I've had a good run for 10 years with mine, but eventually the annual mechanics sessions got too much. One season I could have superb performance which gradually degraded over a year or so, so a strip down and rebuild was required. Sometimes this excercise would yield nothing but frustration for weeks trying to get the mount to track accurately again.
I suspect it was due to a build up of grit in the grease on the worms, and my comparative lack of good skills in realigning the worm block afterwards.
Once I had the mount in the hall while building work (and a lot of dust) was going on elsewhere in the house and it took a number of stripdowns and relubing and worm block reseting to get the performance back. Its never really got back to the top unguided performance I got 2005 - 2008.
My new mount is sealed and does not allow user mechanics to be done! (has "void if broken" stickers on it!). And it does not require servicing for 10 years (heres hoping this turns out true - only time will tell).
Losmandy mounts are good but do require considerable fettling IMHO
Posted 22 October 2013 - 11:59 PM
I totally agree with the statement about becoming a G-11 mechanic. Those who have followed me since I got the mount in '97 know I've fought with flexure and tracking issues for many years. I have tinkered with my mount since day one. Some of the fixes came right out of forums like this one, others I kind of made up as i went along. For instance, I took the nylon friction clutches out years ago and replaced them with automotive head gasket material, because the nylon ones slipped in the cold, no matter how hard I tightened the clutches. I modded the mount to have power taps mounted on a steel plate bolted on the bottom of the tripod base. I've had problems with broken hand controllers and faulty drive boards. All fixable, but at the cost of hair pulling and lost time under the stars. As a visual mount it performs just fine, it's imaging that really pushes it to the limit. Thank goodness the Ovision mod worked for me. It's a shame that they stayed with that two block assembly for so many years. It would have been a whole different ballgame if they kept modding and improving the mount for imaging over the years.
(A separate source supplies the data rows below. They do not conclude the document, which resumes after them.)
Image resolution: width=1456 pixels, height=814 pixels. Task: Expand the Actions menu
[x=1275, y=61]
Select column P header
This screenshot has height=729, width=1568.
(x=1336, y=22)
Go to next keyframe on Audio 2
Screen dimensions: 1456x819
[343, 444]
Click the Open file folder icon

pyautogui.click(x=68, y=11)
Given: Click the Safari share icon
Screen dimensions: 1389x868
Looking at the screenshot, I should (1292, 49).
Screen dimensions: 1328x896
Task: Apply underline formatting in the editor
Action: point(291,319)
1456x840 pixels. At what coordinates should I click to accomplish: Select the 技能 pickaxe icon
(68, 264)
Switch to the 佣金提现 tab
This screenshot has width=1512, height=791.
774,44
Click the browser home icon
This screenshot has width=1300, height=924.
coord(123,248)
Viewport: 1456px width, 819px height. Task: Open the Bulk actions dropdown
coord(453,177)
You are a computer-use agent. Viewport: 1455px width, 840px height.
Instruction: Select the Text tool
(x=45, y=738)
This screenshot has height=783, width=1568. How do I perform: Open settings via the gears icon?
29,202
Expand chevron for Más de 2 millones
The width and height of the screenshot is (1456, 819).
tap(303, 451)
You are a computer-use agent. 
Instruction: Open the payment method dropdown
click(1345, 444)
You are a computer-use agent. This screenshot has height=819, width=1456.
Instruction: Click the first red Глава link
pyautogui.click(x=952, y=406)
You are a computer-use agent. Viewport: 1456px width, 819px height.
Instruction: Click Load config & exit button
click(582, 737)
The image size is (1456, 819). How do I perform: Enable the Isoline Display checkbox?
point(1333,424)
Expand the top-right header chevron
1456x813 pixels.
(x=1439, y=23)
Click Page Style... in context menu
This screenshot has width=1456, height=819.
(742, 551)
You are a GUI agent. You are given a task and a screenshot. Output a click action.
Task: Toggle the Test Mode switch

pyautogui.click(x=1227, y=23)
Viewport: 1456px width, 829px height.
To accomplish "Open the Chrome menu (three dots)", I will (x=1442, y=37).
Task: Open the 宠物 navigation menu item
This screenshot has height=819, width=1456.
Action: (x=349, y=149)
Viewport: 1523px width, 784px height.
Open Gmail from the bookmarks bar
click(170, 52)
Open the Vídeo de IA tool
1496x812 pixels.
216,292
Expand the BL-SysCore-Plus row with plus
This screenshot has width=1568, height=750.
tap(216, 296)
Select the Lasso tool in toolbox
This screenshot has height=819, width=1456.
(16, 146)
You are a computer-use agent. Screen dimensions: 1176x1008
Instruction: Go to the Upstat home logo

Posted 23 October 2013 - 01:02 AM
I had it working pretty well, but then sometimes it would just get touchy and need a tweak. I sold it and got an MI-250 and it was a step above, but it still was not exactly without issues.
Finally I bought an AP900 and it is very nice. Perfect? No, but it is easy to operate and is much more stable.
Imaging is tough no matter what you do. But the mount is the heart of the whole operation and if the heart is not strong the rest of the system is weak too.